For example, FIGS. 9A and 9B illustrate an example comparison between the expected duration of the tune away procedure and a time remaining before a discard timer expires. FIGS. 9A and 9B are examples of timelines 900 for uplink transmissions 902 illustrating a comparison of an expected tune away period and an uplink discard timer. As noted, the UE starts the uplink discard timer when uplink data arrives at a buffer of the UE to await transmission. The timeline 900 illustrates a duration of the uplink discard timer 906 juxtaposed against an expected duration 904 (or tune away period) of the tune away procedure. Similar to the timeline 800 of FIG. 8, the time lines of FIGS. 9A and 9B include the uplink transmissions 902, which may be periodically scheduled to occur at various times T1-T5. The expected duration 904 of the tune away procedure may be scheduled from a tune away start time TA1 to a tune away end time TA2. The uplink discard timer 906 (e.g., 5 seconds) may be scheduled from a uplink discard timer start time TA3 to an uplink discard timer end time TA4.

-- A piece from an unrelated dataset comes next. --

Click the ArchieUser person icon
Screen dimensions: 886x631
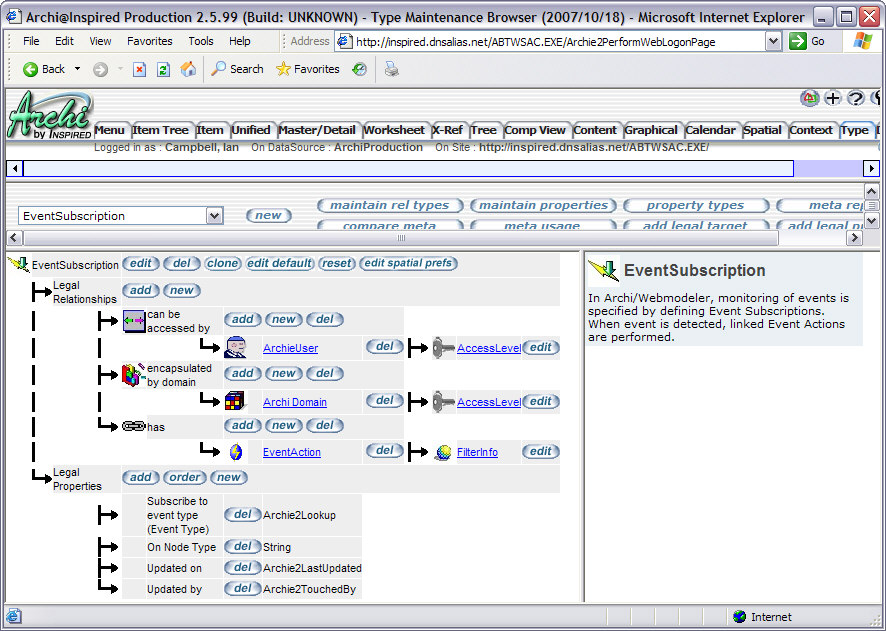pos(236,348)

Referring to FIG. 9A, to determine whether to delay or abort a tune away procedure for tuning away from the first RAT to the second RAT, the UE compares an expected duration 904 of the tune away procedure (e.g., 3 seconds) and a time remaining 908 before the discard timer expires (e.g., 2 seconds). For example, when the duration 908 of the time remaining before the uplink discard timer 906 expires is less than the expected duration 904 of the tune away procedure (as illustrated in FIG. 9A), the UE aborts or delays the tune away procedure.

Referring to FIG. 9B, when the duration 908 of the time remaining before the uplink discard timer 906 (e.g., 4 seconds) expires is more than the expected duration 904 of the tune away procedure (e.g., 3 seconds), the UE performs the tune away procedure. Although FIGS. 9A and 9B are discussed with respect to the uplink discard timer, the discussion may be extended to the downlink discard timer, reordering timer, the retransmission timer and/or the time expected to receive acknowledgement feedback ends.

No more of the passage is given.